Central American and Dominican governments yesterday promised to better protect their workers’ rights, a pledge meant to blunt some of the harshest criticism that Democrats and organized labor are making against a proposed trade pact.

“What we are doing now, today, is committing ourselves to improve our [labor] practices,” said Norman Garcia, industry and commerce minister for Honduras, flanked by colleagues from Costa Rica, El Salvador, Guatemala, Nicaragua and the Dominican Republic during a Washington press conference.

The Central American Free Trade Agreement (CAFTA) would lower trade barriers and codify investor rights for companies in the six Latin American nations and the United States.

The Bush administration touts CAFTA as a boon for U.S. exporters and a helping hand for fledgling democracies in a once-troubled region, but critics say it merely will encourage companies to flee the United States while seeking cheap labor and lax environmental standards.

Three Central American countries have approved the pact, but the U.S. Congress has not. The labor opposition, coupled with doubts from lawmakers in textile manufacturing and sugar farming districts, make final approval uncertain.

CAFTA calls for all participating nations to enforce their own labor laws and allows sanctions if they do not. The Bush administration considers that standard adequate, but critics say basic labor rights and enforcement mechanisms should be written into the pact.

“Ensuring that the CAFTA countries both adopt and effectively maintain in their laws the most basic standards of decency and fairness to working people is important to their workers, their societies and to U.S. workers,” Rep. Charles B. Rangel, New York Democrat, and three other lawmakers closely involved in trade issues wrote to the U.S. Trade Representative’s Office Monday.

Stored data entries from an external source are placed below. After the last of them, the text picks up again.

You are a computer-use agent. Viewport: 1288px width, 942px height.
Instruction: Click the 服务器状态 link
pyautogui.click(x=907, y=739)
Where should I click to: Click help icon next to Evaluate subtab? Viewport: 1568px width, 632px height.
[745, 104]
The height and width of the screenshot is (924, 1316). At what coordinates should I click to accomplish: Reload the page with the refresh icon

Congressional hearings begin this month, and a vote could be taken as soon as May. Labor and trade ministers from the Latin American nations plan to tell U.S. lawmakers today that they should approve the deal.

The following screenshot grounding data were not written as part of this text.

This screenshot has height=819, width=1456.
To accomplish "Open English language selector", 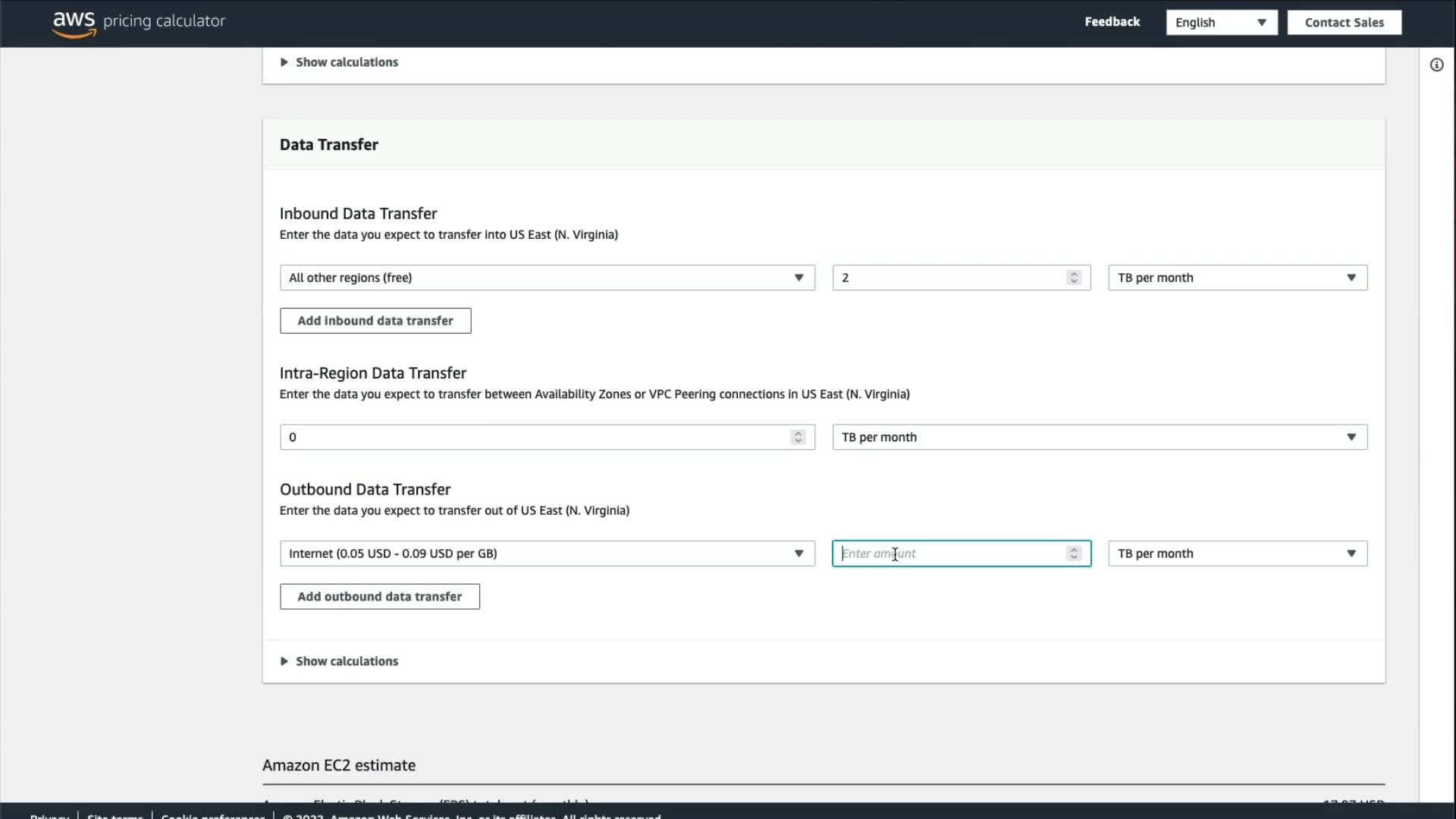I will (1221, 23).
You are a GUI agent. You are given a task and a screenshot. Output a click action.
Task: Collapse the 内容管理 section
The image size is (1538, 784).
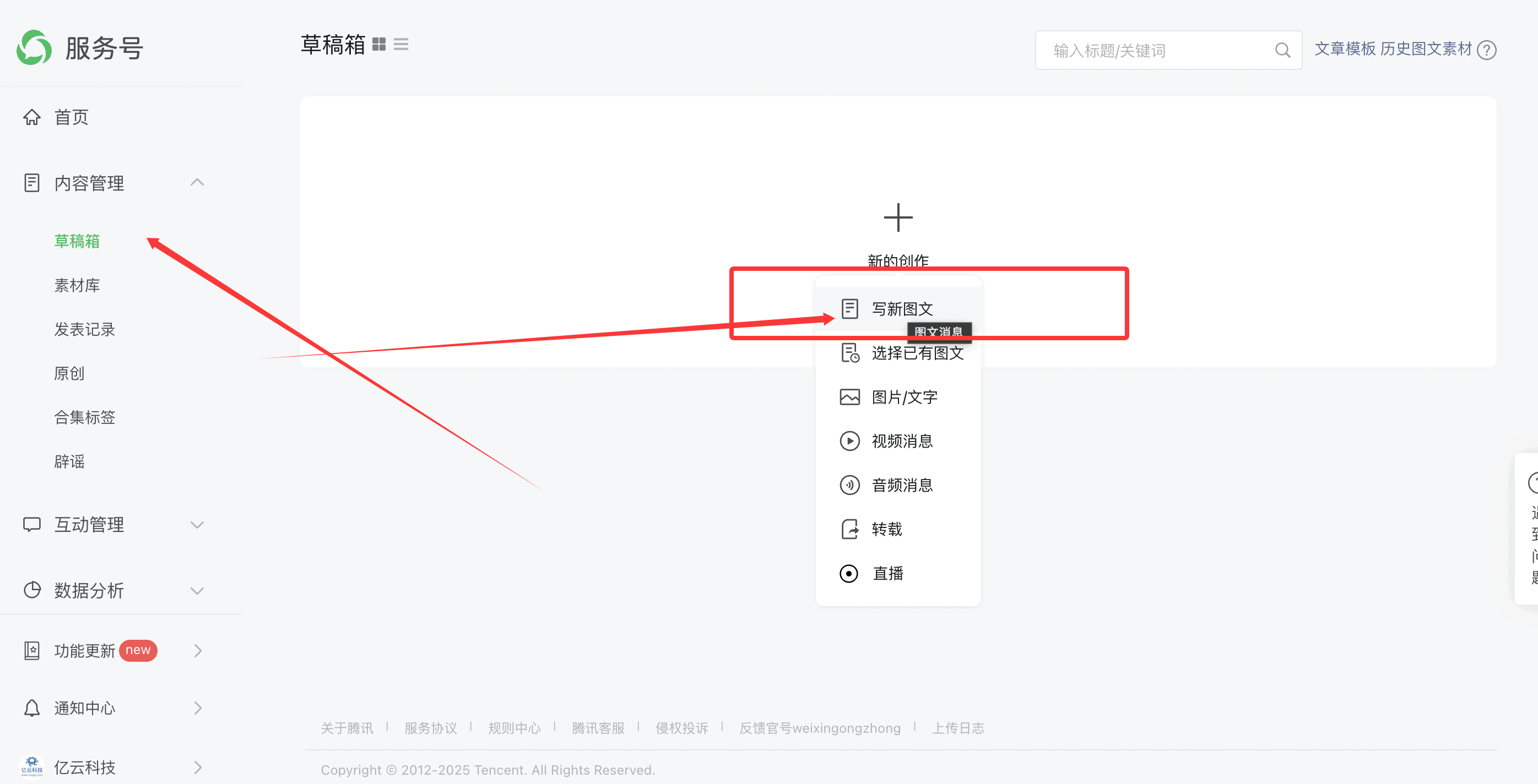pos(197,183)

The trade ministers yesterday acknowledged weak enforcement of their own laws and endorsed a report calling for steps to better protect workers’ right to assemble, organize and bargain — and to end child labor and discrimination against women. Officials from the six countries wrote the document.

“We are determined that this report will not gather dust, but rather will sweep away any remaining doubts about the deep importance that we attach to assuring dignity and respect for fundamental rights in our workplaces,” Mr. Garcia said.

The countries, which have been promised $15 million by the United States to better implement labor laws, said they would ask the Inter-American Development Bank and other donors for funds to execute the report’s recommendations.

The pledge is unlikely to satisfy organized labor.

The AFL-CIO, a U.S. labor federation, yesterday issued its own report calling CAFTA a “broken trade agreement” and criticizing the six would-be free-trade partners.

“Employers in the region take advantage of weak laws and lax enforcement to intimidate, harass, threaten and fire workers who dare to demand a voice at work. CAFTA allows these violations to persist,” the AFL-CIO said.